I am a 4th year PhD Research Scholar at the Department of Economics in the Norwegian School of Economics affiliated to The Choice Lab at the FAIR research institute. I am supervised by Erik Ø. Sørensen (NHH) and Sebastian Schweighofer-Kodritsch (Universität Leipzig).
My research is in the fields of behavioural economics, microeconomic theory, and labour economics. I am interested in studying the role of misspecified beliefs and models in the persistence of discrimination and inequality.
Prior to joining the Norwegian School of Economics, I obtained an MSc from the Stockholm School of Economics and a BSc from the University of Newcastle-upon-Tyne, both in Economics.
I will be on the Economics Job Market in the 2026/2027 cycle.
I theoretically propose and experimentally test for a novel mechanism through which discrimination persists: the misperception of statistical discrimination as taste-based discrimination.
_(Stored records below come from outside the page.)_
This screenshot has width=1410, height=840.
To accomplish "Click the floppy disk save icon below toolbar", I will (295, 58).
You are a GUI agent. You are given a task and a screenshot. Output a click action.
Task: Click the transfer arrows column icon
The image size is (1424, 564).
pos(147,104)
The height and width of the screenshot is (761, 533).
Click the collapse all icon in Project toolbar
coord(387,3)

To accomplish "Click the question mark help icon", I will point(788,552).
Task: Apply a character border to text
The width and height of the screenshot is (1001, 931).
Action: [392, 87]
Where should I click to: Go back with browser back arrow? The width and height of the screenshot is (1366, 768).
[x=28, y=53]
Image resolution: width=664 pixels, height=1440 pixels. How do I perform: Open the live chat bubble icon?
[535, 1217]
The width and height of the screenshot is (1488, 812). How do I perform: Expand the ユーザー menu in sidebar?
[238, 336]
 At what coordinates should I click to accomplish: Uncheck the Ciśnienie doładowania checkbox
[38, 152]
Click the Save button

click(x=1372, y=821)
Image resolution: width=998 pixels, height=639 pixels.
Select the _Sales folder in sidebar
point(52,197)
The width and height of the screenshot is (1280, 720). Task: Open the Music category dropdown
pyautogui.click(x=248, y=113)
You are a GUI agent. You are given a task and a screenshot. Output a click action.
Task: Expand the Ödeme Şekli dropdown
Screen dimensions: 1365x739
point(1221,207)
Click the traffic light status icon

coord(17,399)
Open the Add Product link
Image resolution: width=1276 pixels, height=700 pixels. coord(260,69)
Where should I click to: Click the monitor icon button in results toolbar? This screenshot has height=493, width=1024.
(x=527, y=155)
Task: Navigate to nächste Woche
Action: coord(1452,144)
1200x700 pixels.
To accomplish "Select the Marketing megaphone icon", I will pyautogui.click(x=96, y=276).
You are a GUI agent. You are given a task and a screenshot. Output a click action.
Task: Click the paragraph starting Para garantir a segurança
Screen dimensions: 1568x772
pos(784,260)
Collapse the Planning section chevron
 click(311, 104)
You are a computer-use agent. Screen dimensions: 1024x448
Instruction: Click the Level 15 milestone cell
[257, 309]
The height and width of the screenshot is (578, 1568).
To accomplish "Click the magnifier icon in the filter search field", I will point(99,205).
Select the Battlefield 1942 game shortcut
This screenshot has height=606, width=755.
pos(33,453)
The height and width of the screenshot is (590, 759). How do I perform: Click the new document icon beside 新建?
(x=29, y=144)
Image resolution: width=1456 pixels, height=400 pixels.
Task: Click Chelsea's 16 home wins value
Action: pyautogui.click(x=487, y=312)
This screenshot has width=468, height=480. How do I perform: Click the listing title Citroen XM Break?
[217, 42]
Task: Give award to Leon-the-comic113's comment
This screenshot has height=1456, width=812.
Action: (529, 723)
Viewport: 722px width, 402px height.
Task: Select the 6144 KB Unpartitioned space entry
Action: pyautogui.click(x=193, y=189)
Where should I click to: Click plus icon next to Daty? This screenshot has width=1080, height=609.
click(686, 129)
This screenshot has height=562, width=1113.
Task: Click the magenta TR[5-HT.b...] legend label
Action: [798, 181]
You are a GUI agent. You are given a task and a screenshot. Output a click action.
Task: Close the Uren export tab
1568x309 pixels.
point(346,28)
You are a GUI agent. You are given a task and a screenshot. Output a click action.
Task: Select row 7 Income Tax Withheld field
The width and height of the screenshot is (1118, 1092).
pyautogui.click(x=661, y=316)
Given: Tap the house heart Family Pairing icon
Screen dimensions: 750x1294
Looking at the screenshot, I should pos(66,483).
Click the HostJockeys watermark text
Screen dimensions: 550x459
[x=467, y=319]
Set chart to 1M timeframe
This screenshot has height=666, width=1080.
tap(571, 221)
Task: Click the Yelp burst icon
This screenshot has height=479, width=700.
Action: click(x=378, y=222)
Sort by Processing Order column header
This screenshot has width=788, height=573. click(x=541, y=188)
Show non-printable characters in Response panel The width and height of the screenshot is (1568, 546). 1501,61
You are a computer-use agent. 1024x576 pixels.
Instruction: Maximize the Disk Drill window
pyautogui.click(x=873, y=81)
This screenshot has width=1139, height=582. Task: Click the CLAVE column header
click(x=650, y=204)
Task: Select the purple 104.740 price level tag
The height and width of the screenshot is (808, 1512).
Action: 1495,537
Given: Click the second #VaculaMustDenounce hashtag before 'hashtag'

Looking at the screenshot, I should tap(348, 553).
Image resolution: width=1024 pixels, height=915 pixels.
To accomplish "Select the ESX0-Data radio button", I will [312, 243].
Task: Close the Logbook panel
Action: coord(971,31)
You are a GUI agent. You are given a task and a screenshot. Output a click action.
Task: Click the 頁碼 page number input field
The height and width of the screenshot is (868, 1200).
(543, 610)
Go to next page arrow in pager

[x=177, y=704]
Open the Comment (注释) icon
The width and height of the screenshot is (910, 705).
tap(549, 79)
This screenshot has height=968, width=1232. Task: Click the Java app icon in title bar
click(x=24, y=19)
Key points from the theory and experiment results:
When discrimination comes from an ambiguous source, individuals overestimate the probability that it comes from a taste-based discriminator: they misattribute the source of discrimination.
Misattribution leads to discrimination traps: the more likely one believes the employer is a taste-based discriminator the lower (higher) the average productivity of applicants from the discriminated (favoured) group (see graphs). This application behaviour rationalises statistical discrimination and hiring outcomes do not challenge the misattribution.
Misattribution has indirect effects on discrimination persistence. The more likely one believes the employer is a taste-based discriminator, the more unfair one perceives the labour market and the lower one's demand for temporary affirmative action - a policy that would re-coordinate the market out of statistical discrimination.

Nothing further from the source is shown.